Task details: Below this line is the material. Write out only its lines from the one containing "You are a computer-use agent. The" through the one containing "Instruction: Tap first", both kept, exactly.

Records to use:
****************************************

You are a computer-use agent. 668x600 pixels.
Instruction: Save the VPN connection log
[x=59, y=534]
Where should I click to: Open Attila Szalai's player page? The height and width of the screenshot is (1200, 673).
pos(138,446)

****************************************

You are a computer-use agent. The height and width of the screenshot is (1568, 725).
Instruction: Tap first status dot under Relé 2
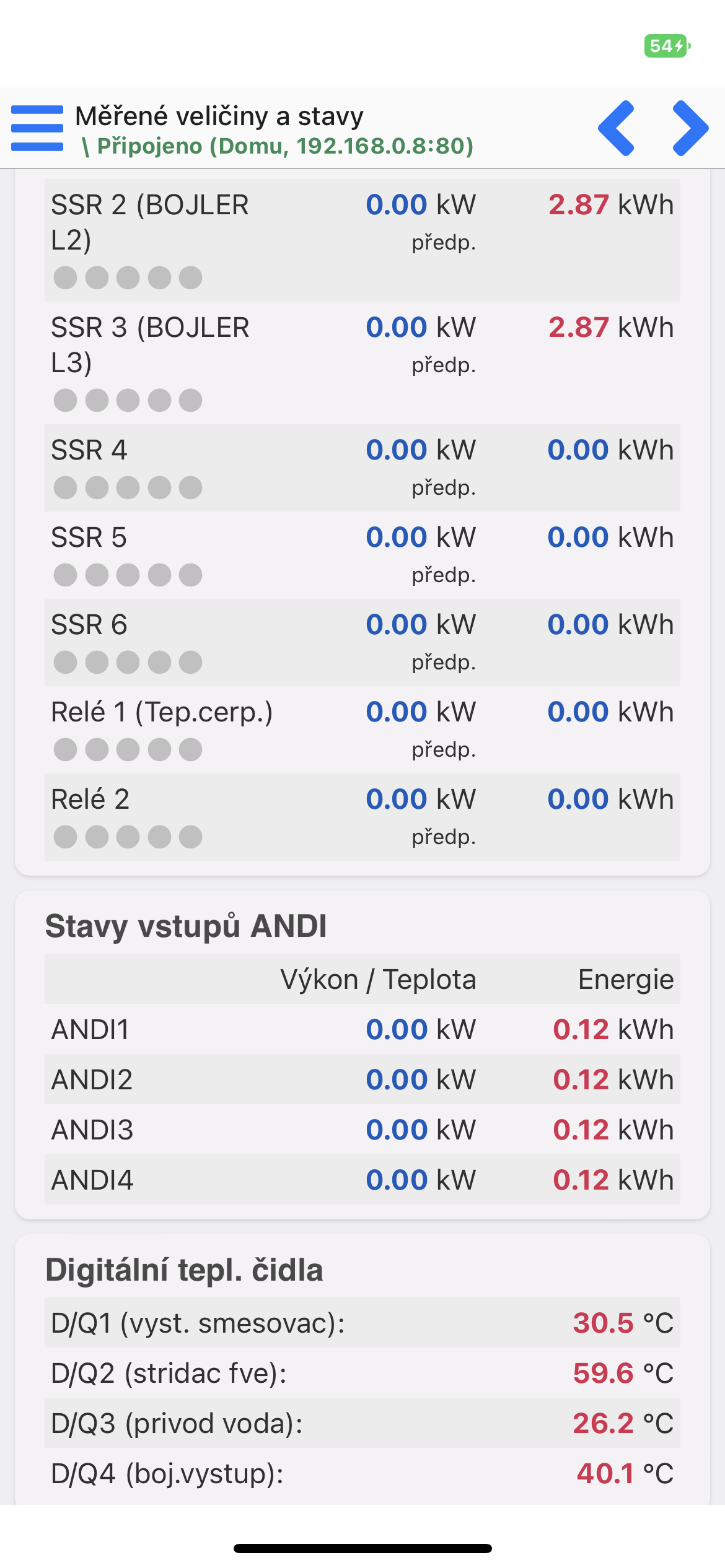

****************************************

Answer box:
You are a computer-use agent. The height and width of the screenshot is (1568, 725).
Instruction: Tap first status dot under Relé 2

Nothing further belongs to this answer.